*** Block opens ***

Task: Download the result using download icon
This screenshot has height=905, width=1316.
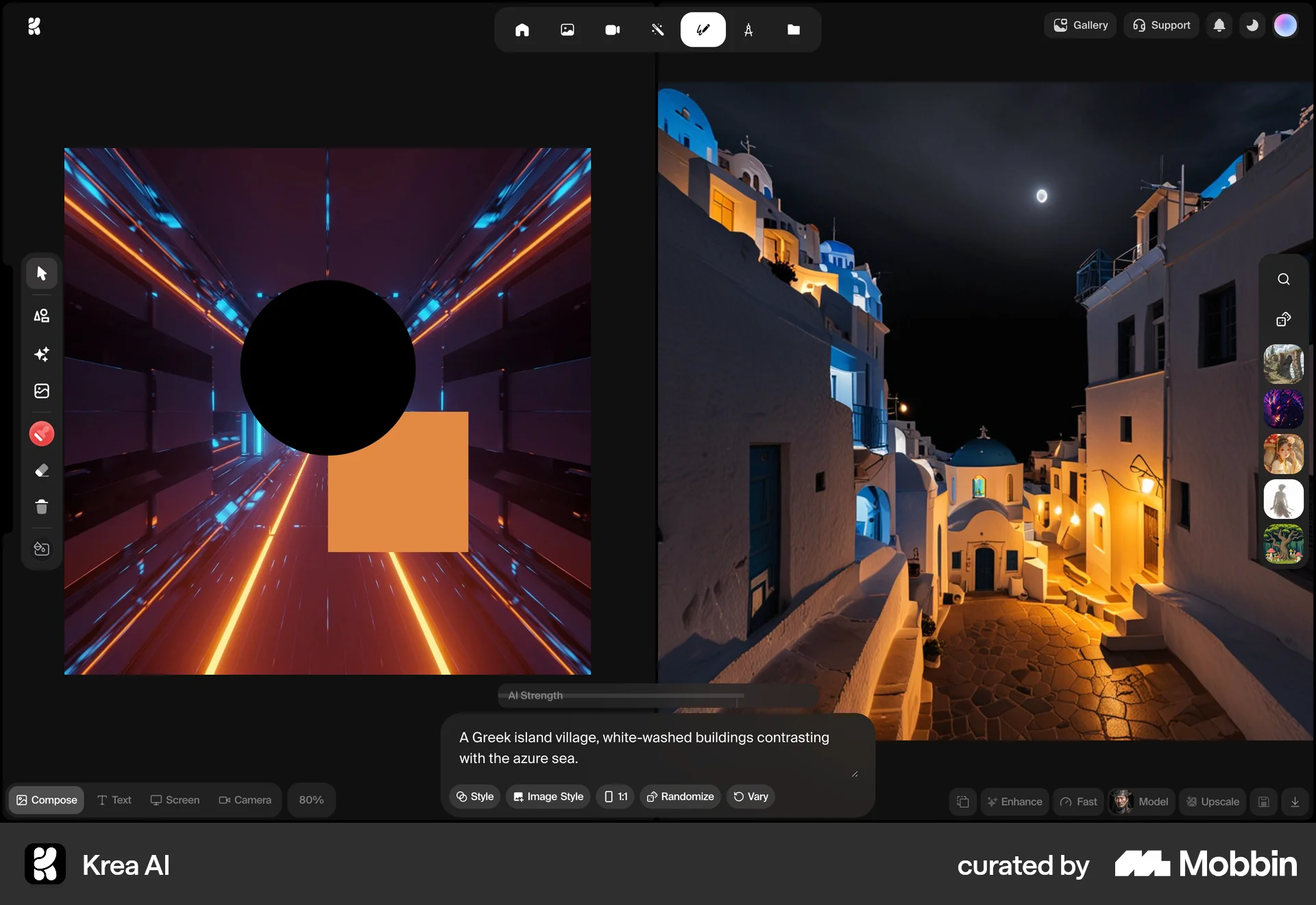Action: (1295, 801)
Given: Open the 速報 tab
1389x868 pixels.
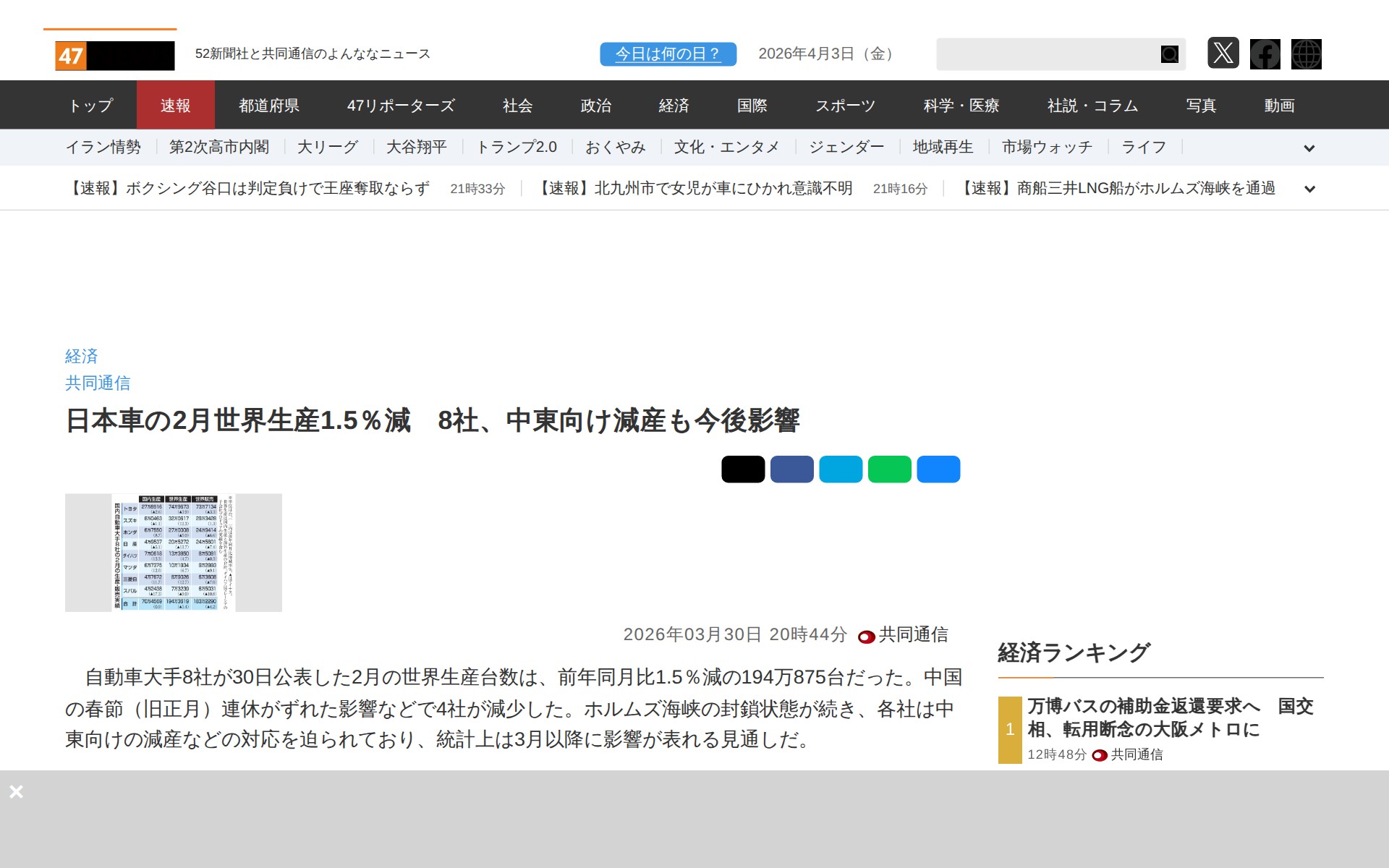Looking at the screenshot, I should coord(175,106).
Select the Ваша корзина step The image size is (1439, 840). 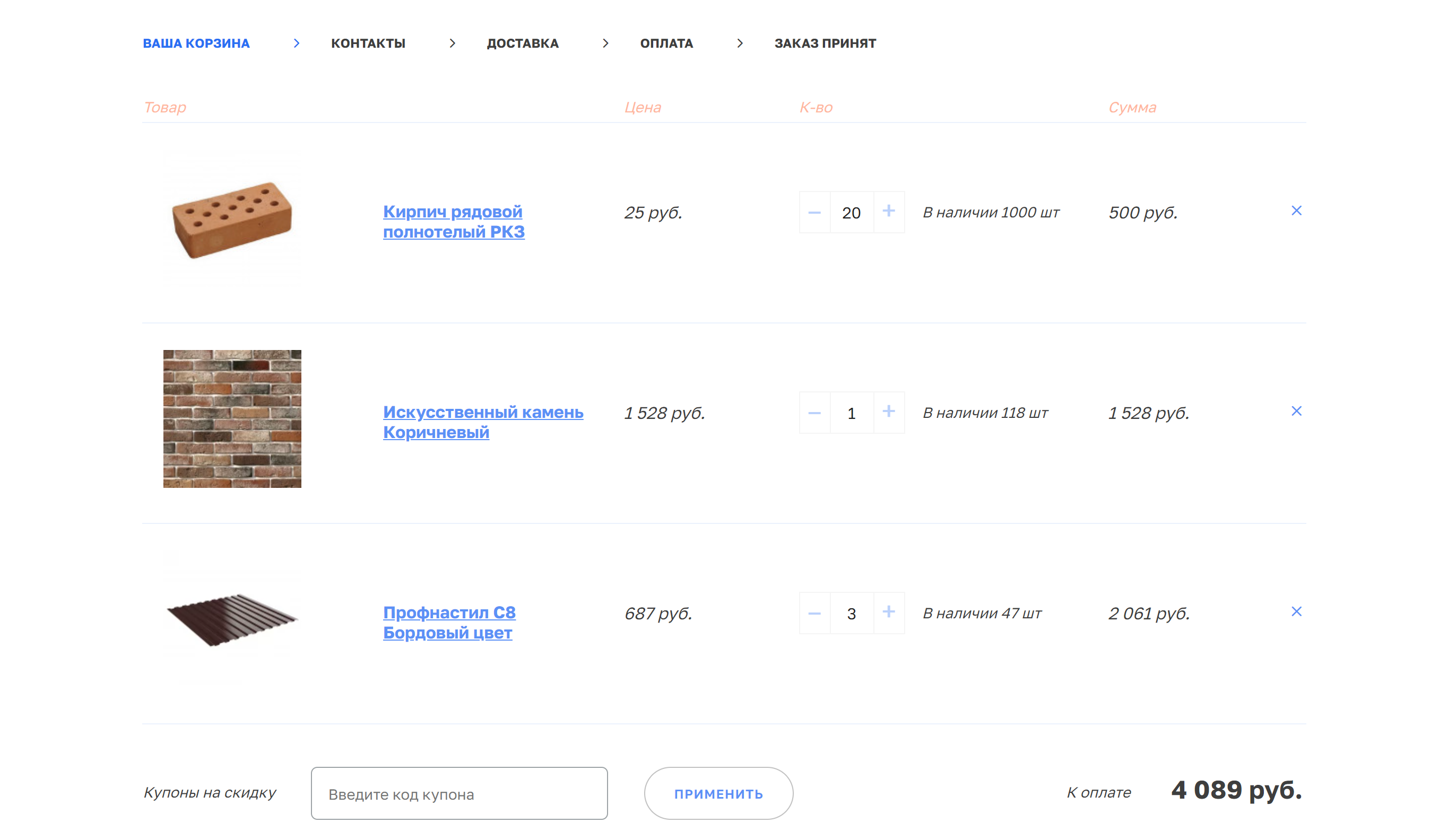point(196,43)
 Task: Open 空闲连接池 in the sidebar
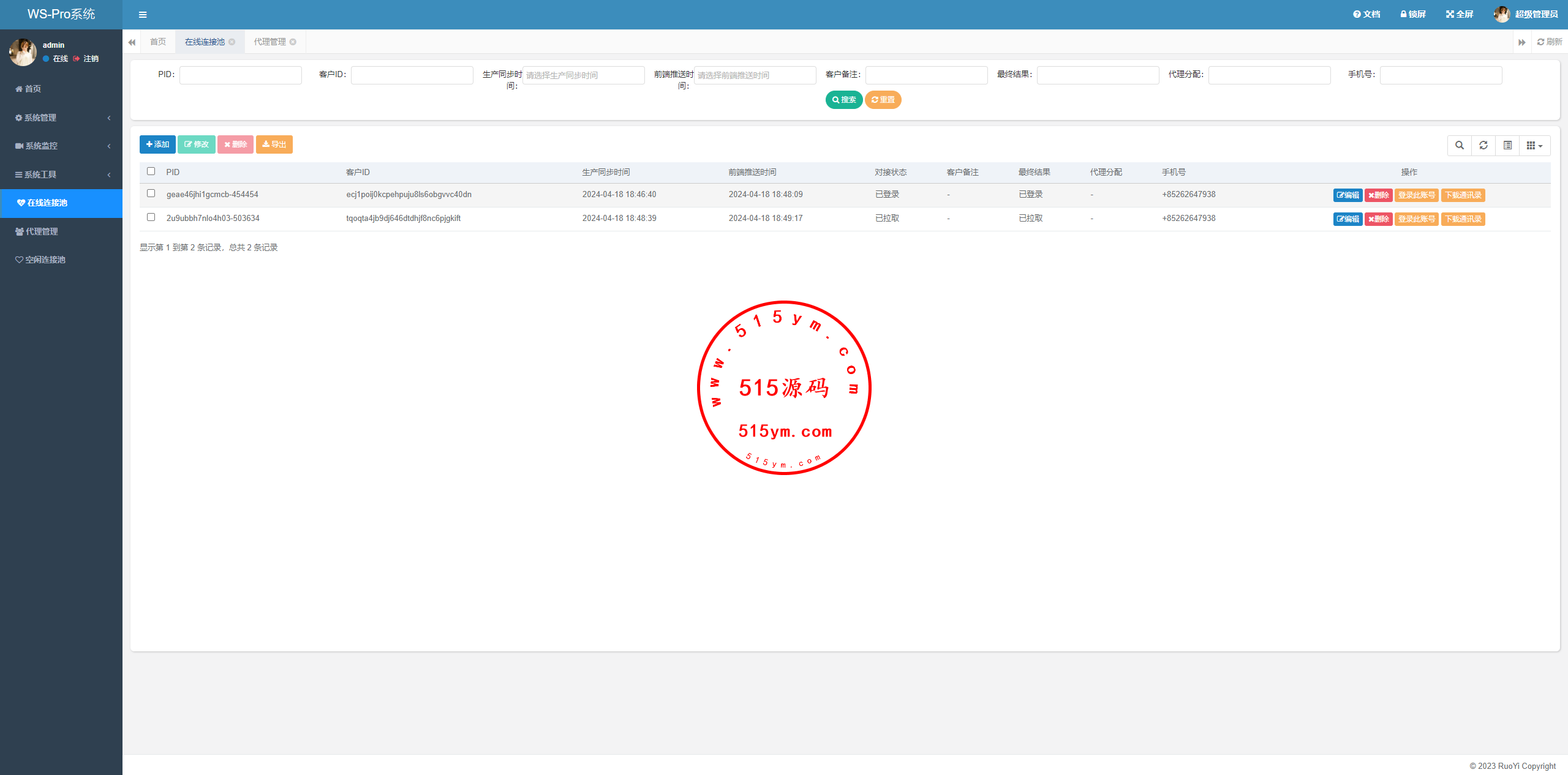point(45,260)
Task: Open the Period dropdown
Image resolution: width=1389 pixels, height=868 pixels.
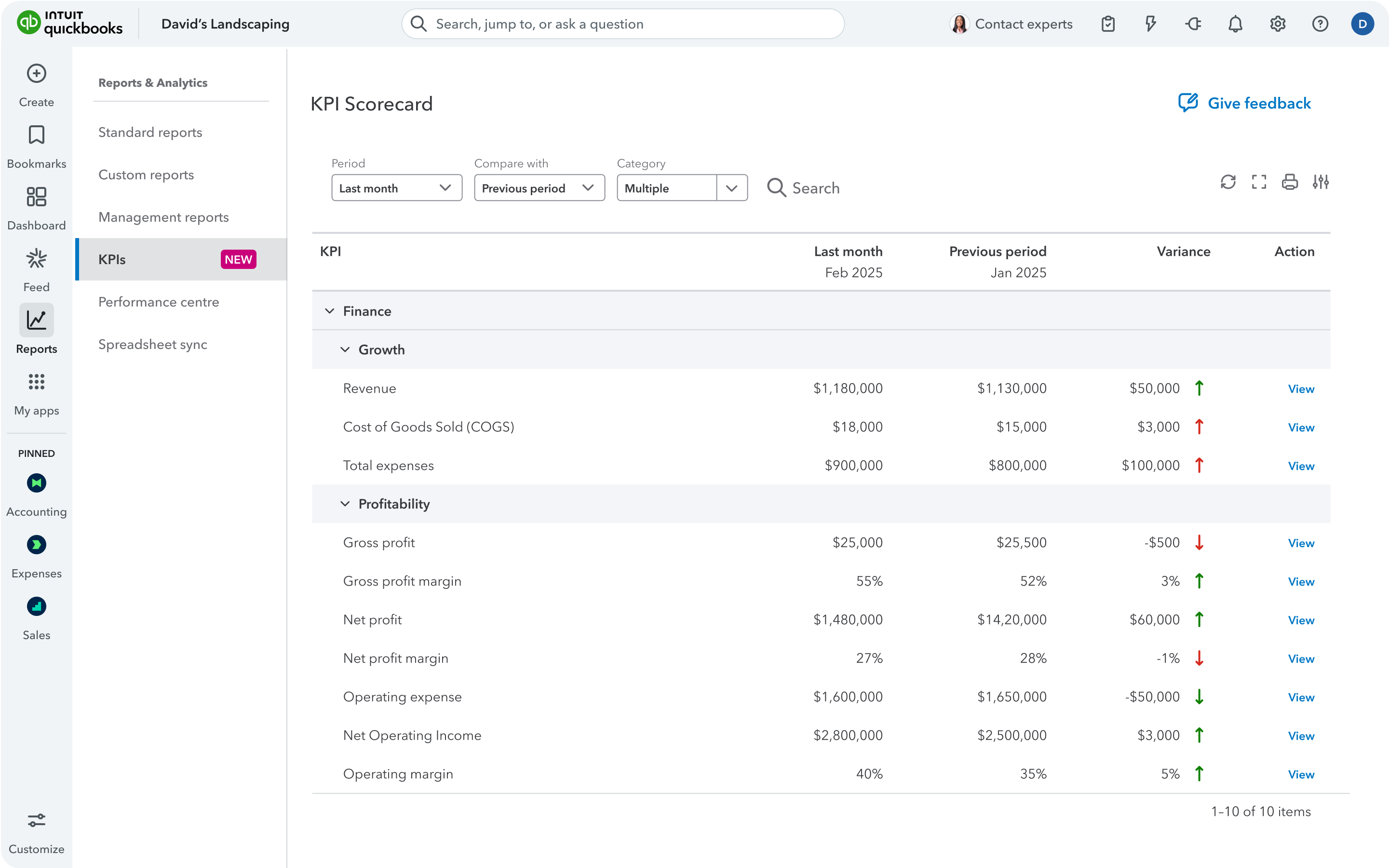Action: click(396, 188)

*** Block closes ***

*WHAT THIS TASK INVOLVES*
Your answer must be the lines from the one holding "Task: Open 空闲连接池 in the sidebar" through the final line of the records above, exactly as written and without any pictures.

*OUTPUT BELOW*
 Task: Open 空闲连接池 in the sidebar
point(45,260)
Task: Open the Period dropdown
Image resolution: width=1389 pixels, height=868 pixels.
Action: click(396, 188)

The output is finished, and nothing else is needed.